Spiritual Knowledge/Selflessness

We do not, as a rule, find that the pursuit of purely intellectual knowledge has any specific effect on character; but when a man has probed to the heart of spiritual knowledge, he knows that he cannot apprehend such knowledge without its affecting his character, without its entering — to speak in a paradox — into the flesh and blood of his soul, developing in him an inclination to selflessness, to love.
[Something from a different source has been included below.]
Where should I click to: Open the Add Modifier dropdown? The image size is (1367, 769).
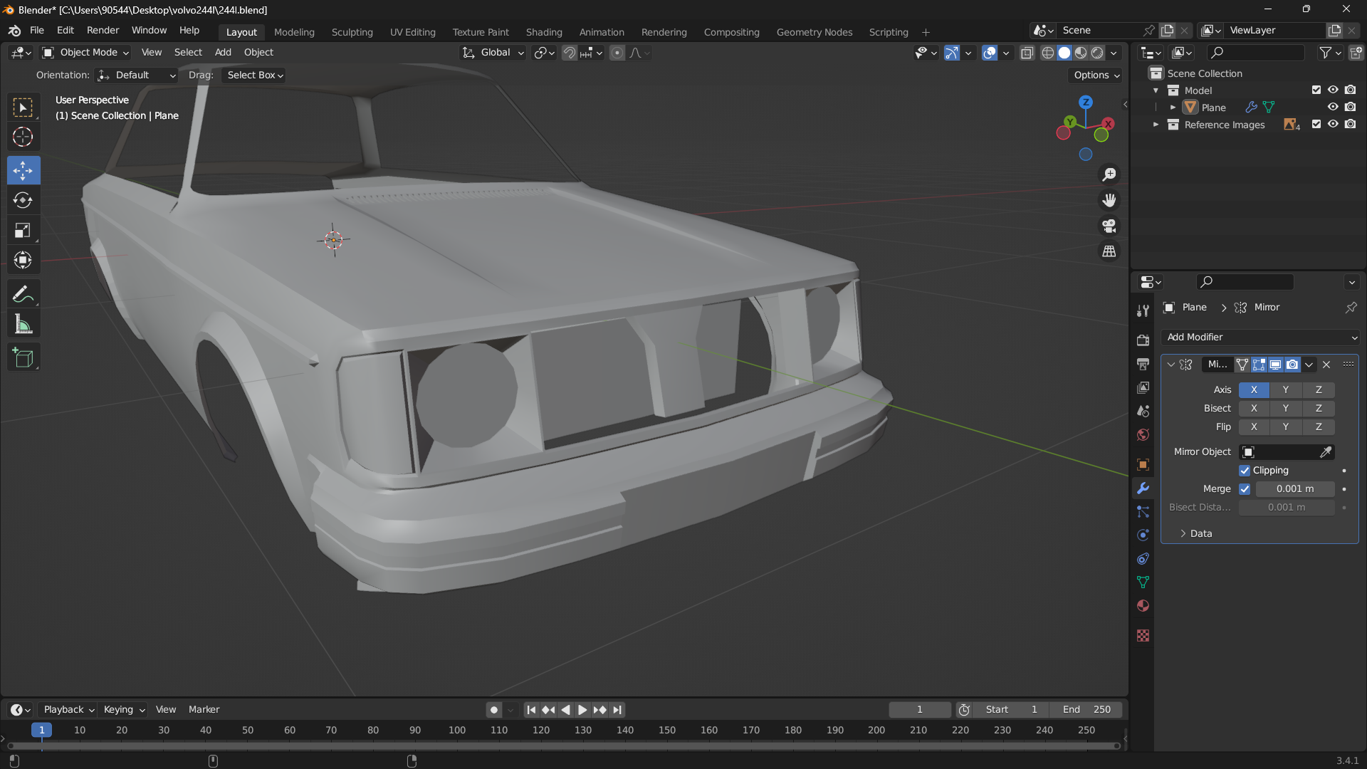[x=1260, y=338]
Source: Rudolf Steiner – GA 231 – Spiritual Knowledge: A Way of Life – The Hague, November 16th, 1923

Translated by Mary Adams


Previously posted on October 20, 2017


Education in Selflessness

We can search through the entire evolution of the world without finding a deeper understanding of selflessness than that offered by Christ’s appearance upon earth. To know Christ is to go through the school of unselfishness, and to become acquainted with all those incentives to human development that fall gently into our souls, warming and animating every unselfish inclination within us, arousing it from passive to active soul life.
Under the influence of materialism the natural unselfishness of mankind was lost to an extent that will be fully realized only in the distant future. But by contemplating the Mystery of Golgotha, by permeating our knowledge of it with all our feeling, we may acquire again, with our whole soul-being, an education in selflessness.


Source: Rudolf Steiner – GA 152 – The Four Sacrifices of Christ – Basel, June 1, 1914

Translated by May Laird-Brown, and edited for this edition by Gilbert Church, Ph.D.
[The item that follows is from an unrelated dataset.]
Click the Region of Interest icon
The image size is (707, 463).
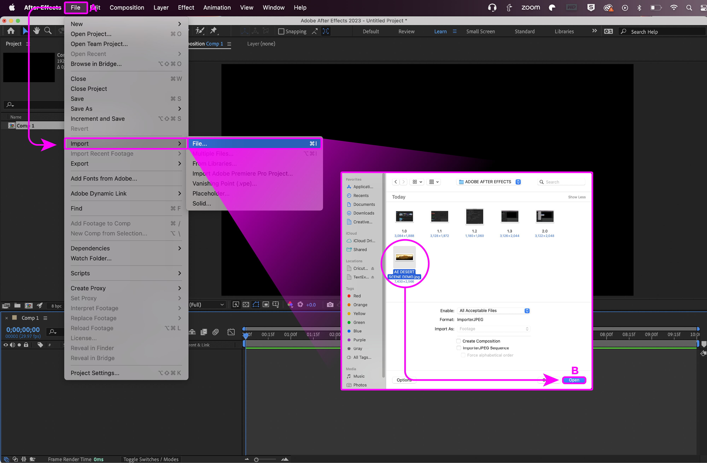tap(266, 305)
Previously posted on May 5, 2017

About morality and empathy

All moral deeds can be traced back to selflessness, all immoral acts to egotism. Only in ordinary life, a true moral assessment is concealed by the fact that one can be immoral, filled with selfish motives, but still follow the conventional moral rules. However, these are not his own rules at all. He acts according to how he was taught to behave, or because he is ashamed of what others will think. His behaviour is determined in the same way a link is inserted into a chain. 

But true morality is part of the human individuality, lives in him. Right actions result from the interest in the other person. Through interest, we acquire the ability to feel and experience what others feel and experience as if it happens to ourselves; the immoral in its origin manifest, where man closes himself off, where he does not feel what other people feel. 

Good thinking means one can place oneself in the position of the other person; wrong thinking means there is an inability to transpose oneself in the situation of the other. This inability can become law, can develop into conventional rules. One can either be ashamed or not ashamed when following these rules. As a result, what is selfishness can be significantly hidden under the rules of convention. One cannot assess a person’s moral value by how he acts in a given situation; one has to look deeper into the human character, into human nature to be able to judge the actual moral value of a human being.

Source (German): Rudolf Steiner – GA 221 – Erdenwissen und Himmelserkenntnis – Dornach, February 17, 1923 (page 117-118)

Translated by Nesta Carsten-Krüger

The effect of the spiritual knowledge on the character

The effect upon character is one of the most important results that can accrue from spiritual knowledge. Abstract intellectual knowledge is like an artificial root; it has been constructed by the intellect — no plant can grow from it. This is true of all the scientific knowledge that men respect and revere to-day, useful though it be, and by no means to be disparaged. From a real root grows a real plant; and from a real knowledge, whereby man can unite his spirit with the Spirits of the World, grows little by little the complete man who knows what true selflessness — selfless love — is, and what egoism is, and from this understanding derives impulses to act and work in life — the impulse, where it is right, to be selfless; or again, where he perhaps has need to draw forth something from his own being in preparation for life — there, openly, without any disguise, to develop egoism.

Source: Rudolf Steiner – GA 231 – Spiritual Knowledge: A Way of Life – The Hague, 16th November 1923

Translated by Mary Adams

Prfeviously posted on August 30, 2016

Equally glad

In the universal pattern it is of no importance whether something happens through us or through another person. […] How glad every individual feels that he is capable, that he can do it. A certain resignation is necessary for us to feel equally glad when someone else can and does do something. One should not love something because one has done it oneself, but love it because it is in the world irrespective of whether he or someone else has done it. If we repeatedly ponder this thought it will lead most certainly to selflessness.